I wanted to work on the New Haven trial for a couple of reasons. First, I had witnessed the manner in which Bobby Seale had been treated in Chicago-the binding and the gagging-and I wanted to work for his political defense. Another thing, which outraged all of us in Chicago, was the murder of Fred Hampton. The fact that the Chicago pigs would go that far and knew nothing would ever happen to them made a great impression on many people. We knew that we could no longer talk loosely about organizing political support for the Panthers but that it was essential we do it. And third, I read a letter that Frances Carter wrote describing how she felt about having her baby in jail and then having it taken away from her. It touched me deeply.

After I came to New Haven, I spent much of my time attempting to organize the May Day demonstrations, speaking to local groups, making arrangements. I dealt mostly with movement groups. Other organizations were working in the liberal community. I felt strongly that the movement had to mobilize around the trial.

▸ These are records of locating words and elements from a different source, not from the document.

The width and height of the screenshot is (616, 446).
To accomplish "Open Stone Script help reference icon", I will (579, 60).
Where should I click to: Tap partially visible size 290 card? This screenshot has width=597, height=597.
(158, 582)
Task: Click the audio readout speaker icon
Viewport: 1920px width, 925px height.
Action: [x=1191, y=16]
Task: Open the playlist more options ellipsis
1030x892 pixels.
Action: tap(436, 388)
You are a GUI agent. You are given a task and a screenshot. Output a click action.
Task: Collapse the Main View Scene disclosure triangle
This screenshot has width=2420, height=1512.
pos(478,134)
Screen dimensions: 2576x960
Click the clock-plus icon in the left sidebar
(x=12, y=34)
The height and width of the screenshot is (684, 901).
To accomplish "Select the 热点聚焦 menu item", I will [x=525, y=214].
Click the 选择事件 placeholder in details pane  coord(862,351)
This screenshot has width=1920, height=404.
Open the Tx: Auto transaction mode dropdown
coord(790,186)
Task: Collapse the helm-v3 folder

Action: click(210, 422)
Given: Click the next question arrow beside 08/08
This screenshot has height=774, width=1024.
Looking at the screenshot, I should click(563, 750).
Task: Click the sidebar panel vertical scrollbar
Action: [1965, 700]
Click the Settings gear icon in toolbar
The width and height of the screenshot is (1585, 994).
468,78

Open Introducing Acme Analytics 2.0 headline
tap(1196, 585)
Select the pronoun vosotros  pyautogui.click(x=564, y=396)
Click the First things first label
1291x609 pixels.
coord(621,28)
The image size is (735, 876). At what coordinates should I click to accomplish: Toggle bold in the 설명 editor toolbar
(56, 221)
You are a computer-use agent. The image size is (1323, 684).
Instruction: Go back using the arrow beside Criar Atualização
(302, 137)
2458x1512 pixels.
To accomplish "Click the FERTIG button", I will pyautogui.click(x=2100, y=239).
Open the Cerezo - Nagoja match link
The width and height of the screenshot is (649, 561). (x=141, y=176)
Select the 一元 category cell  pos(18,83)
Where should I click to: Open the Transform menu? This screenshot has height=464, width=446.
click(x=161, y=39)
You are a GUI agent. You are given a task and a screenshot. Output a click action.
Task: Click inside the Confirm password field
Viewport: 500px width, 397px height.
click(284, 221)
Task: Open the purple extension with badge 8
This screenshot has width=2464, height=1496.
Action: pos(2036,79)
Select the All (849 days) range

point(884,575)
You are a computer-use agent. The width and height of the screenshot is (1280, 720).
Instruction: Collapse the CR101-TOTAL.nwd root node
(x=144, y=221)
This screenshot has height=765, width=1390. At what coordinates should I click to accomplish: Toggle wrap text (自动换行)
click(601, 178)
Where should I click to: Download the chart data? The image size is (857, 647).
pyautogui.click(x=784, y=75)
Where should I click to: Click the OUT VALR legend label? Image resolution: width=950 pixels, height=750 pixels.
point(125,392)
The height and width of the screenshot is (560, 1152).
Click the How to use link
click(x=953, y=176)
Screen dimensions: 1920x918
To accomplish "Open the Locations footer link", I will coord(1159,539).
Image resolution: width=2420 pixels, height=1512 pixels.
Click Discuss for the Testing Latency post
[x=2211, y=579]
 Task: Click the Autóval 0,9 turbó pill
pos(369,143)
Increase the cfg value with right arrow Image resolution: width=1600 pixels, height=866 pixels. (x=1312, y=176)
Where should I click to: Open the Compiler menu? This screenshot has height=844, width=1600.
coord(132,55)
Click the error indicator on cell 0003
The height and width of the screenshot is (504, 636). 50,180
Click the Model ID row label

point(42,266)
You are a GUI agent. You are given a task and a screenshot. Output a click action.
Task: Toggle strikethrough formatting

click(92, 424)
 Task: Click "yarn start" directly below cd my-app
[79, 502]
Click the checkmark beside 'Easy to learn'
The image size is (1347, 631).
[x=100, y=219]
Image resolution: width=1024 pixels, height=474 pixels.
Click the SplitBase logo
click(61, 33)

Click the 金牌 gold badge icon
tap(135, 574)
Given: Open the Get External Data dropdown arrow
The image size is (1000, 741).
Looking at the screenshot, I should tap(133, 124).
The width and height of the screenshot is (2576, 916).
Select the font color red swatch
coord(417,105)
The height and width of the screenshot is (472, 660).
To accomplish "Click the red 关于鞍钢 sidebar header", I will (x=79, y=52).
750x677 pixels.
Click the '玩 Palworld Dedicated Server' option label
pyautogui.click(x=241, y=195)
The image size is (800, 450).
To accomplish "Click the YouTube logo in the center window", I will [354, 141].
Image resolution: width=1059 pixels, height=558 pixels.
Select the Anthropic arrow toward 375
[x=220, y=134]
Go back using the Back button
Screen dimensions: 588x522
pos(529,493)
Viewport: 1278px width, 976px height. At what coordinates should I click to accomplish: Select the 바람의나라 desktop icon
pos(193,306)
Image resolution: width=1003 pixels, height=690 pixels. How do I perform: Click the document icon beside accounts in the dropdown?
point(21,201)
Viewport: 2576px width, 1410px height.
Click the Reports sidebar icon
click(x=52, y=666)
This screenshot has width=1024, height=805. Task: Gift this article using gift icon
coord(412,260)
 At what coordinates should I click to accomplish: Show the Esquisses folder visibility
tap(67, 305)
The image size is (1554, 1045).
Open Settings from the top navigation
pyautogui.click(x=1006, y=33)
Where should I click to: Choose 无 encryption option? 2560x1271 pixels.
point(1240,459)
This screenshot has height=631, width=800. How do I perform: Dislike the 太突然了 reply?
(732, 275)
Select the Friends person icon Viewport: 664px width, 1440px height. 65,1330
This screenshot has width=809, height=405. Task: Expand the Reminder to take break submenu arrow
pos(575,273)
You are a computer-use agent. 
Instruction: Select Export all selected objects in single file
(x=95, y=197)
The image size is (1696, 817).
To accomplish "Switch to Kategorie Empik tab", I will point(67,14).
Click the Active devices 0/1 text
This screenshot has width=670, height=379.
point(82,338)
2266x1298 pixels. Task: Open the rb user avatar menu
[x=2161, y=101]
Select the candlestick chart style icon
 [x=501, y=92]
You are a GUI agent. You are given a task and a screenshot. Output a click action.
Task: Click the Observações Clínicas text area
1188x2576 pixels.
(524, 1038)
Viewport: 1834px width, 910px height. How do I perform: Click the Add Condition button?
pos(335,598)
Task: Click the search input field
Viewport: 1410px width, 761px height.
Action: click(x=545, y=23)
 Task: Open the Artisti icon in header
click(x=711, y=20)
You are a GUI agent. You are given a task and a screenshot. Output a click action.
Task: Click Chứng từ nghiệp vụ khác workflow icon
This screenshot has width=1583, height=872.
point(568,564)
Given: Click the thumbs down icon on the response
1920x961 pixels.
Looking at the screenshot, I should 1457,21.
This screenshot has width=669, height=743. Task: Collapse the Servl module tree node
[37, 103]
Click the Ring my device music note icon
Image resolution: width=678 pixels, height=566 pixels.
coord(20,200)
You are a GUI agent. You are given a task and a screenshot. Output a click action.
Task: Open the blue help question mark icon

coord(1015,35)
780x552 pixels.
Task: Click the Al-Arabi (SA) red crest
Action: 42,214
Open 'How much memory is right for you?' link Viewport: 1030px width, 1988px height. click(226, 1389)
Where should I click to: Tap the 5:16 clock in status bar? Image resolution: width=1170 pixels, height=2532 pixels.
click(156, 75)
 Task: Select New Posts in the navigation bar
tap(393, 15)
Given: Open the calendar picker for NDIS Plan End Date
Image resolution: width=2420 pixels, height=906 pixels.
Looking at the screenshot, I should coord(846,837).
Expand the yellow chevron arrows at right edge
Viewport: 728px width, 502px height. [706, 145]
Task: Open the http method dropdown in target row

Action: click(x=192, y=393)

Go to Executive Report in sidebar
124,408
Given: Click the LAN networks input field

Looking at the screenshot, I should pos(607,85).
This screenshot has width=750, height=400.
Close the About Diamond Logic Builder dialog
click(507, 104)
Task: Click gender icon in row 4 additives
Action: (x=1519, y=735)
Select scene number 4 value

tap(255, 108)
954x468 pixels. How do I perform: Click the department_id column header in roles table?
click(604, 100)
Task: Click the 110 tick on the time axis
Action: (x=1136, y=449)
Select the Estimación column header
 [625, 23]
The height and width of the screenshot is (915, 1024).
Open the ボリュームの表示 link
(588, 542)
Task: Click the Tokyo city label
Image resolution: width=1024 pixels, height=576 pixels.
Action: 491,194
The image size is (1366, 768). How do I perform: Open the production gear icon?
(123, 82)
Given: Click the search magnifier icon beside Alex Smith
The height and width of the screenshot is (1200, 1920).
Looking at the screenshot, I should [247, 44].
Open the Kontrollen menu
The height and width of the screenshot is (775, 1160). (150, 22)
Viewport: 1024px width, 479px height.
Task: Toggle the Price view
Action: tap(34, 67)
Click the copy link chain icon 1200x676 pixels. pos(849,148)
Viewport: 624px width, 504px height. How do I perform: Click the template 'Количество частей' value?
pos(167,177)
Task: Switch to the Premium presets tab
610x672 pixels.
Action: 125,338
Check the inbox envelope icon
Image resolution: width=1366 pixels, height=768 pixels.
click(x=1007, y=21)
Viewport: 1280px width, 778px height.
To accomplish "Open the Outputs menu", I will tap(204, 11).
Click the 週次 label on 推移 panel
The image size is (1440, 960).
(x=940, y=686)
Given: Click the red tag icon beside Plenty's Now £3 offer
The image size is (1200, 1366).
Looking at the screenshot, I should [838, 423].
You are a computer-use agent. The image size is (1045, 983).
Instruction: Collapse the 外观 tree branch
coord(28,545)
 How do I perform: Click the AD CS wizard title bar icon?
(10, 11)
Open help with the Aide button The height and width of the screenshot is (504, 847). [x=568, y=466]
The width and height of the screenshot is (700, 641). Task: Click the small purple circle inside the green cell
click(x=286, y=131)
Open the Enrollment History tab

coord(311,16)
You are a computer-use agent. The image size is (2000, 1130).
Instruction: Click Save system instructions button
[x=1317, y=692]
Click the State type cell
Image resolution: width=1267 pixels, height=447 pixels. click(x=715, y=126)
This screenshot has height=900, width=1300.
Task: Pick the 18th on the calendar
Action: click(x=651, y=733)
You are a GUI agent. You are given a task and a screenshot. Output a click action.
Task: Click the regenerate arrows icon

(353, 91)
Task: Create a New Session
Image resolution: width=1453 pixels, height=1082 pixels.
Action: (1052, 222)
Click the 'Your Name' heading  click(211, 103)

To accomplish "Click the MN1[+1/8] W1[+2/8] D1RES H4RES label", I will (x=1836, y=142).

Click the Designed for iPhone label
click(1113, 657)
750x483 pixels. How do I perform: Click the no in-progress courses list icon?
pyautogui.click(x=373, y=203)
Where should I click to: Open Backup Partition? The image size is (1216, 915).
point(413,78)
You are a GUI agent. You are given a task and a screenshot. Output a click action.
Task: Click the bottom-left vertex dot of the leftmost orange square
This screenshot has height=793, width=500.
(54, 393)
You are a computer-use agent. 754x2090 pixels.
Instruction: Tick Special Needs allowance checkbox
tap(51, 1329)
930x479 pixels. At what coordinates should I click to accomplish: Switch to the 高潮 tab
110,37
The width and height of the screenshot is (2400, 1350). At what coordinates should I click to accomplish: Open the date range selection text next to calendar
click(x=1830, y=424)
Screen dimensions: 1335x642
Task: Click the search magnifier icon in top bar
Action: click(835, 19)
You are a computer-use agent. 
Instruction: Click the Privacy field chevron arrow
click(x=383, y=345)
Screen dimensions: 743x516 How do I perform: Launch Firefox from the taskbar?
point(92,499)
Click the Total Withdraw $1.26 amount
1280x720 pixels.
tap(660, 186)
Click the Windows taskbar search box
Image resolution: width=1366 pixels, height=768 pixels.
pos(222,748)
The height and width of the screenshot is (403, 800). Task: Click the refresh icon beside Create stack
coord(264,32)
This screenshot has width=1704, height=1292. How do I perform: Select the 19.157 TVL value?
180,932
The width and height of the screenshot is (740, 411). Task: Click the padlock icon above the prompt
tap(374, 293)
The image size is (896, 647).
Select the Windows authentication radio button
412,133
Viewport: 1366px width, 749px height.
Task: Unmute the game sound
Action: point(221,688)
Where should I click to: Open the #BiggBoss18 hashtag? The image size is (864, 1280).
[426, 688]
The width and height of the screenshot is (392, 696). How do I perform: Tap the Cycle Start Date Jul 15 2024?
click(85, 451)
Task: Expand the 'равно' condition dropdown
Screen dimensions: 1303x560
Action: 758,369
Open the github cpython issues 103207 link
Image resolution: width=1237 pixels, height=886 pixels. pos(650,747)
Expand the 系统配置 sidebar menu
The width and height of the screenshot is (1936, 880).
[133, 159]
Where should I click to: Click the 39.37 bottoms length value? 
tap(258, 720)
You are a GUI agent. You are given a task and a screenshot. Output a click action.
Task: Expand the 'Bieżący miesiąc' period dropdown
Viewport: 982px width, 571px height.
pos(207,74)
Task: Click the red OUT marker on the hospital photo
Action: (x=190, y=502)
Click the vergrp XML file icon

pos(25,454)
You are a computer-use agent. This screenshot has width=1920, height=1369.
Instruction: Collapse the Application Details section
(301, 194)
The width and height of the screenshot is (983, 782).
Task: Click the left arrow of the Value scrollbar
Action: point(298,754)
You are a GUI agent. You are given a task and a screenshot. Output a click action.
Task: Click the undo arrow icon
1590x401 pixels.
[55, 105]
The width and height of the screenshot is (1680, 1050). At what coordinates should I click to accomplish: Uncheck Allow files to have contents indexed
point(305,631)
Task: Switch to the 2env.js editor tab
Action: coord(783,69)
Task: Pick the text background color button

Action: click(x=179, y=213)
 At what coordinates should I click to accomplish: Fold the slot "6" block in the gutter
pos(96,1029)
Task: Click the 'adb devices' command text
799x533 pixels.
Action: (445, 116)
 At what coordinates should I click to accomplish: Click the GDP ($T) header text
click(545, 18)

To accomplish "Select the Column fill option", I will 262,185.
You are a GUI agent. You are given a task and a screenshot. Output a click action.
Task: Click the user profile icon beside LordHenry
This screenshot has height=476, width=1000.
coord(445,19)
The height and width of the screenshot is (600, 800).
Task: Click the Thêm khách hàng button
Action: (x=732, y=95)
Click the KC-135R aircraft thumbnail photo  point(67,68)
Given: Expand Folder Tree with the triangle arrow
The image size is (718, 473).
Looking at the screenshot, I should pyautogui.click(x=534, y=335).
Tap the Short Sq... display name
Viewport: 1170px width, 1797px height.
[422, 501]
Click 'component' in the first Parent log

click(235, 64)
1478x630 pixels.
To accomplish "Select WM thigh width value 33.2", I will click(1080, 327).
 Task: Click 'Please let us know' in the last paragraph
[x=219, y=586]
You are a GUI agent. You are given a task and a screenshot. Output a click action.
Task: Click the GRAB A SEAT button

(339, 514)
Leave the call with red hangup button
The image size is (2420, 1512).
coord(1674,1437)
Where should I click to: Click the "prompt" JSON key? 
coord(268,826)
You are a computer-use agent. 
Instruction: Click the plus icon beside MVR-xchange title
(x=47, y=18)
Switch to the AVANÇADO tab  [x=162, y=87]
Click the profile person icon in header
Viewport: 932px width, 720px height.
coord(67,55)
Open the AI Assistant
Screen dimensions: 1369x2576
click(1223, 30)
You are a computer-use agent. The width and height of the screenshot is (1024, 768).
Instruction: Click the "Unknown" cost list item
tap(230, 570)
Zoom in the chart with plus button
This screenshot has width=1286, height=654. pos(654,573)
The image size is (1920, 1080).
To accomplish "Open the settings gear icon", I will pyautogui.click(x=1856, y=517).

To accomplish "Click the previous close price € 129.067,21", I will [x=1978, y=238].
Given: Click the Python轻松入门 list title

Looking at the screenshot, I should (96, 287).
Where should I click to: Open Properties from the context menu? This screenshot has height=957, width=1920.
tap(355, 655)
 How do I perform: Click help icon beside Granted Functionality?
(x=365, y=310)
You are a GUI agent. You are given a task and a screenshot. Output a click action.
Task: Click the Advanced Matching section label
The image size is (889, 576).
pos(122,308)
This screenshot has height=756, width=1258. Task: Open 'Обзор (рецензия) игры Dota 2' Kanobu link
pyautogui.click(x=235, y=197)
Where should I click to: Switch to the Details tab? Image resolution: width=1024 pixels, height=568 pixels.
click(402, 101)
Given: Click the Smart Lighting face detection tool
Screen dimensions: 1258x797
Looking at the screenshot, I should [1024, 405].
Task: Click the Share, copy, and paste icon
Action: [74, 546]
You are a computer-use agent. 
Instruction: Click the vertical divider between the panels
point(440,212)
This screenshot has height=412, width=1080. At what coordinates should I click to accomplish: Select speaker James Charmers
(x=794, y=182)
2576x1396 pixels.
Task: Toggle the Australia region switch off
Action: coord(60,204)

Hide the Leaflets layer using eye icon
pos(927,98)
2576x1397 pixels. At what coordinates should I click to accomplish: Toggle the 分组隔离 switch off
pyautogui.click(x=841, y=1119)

Even with the Mclucas trial over, there are many reasons for continuing to hold demonstrations. We have to defend Bobby Seale and Ericka Huggins now because we are locked in a struggle with the people who want to put them in jail. It would be negligence on our part, and a defeat, if we were not able to show those forces that want to destroy the.Black Panther Party and jail Bobby Seale that we will not stand for it.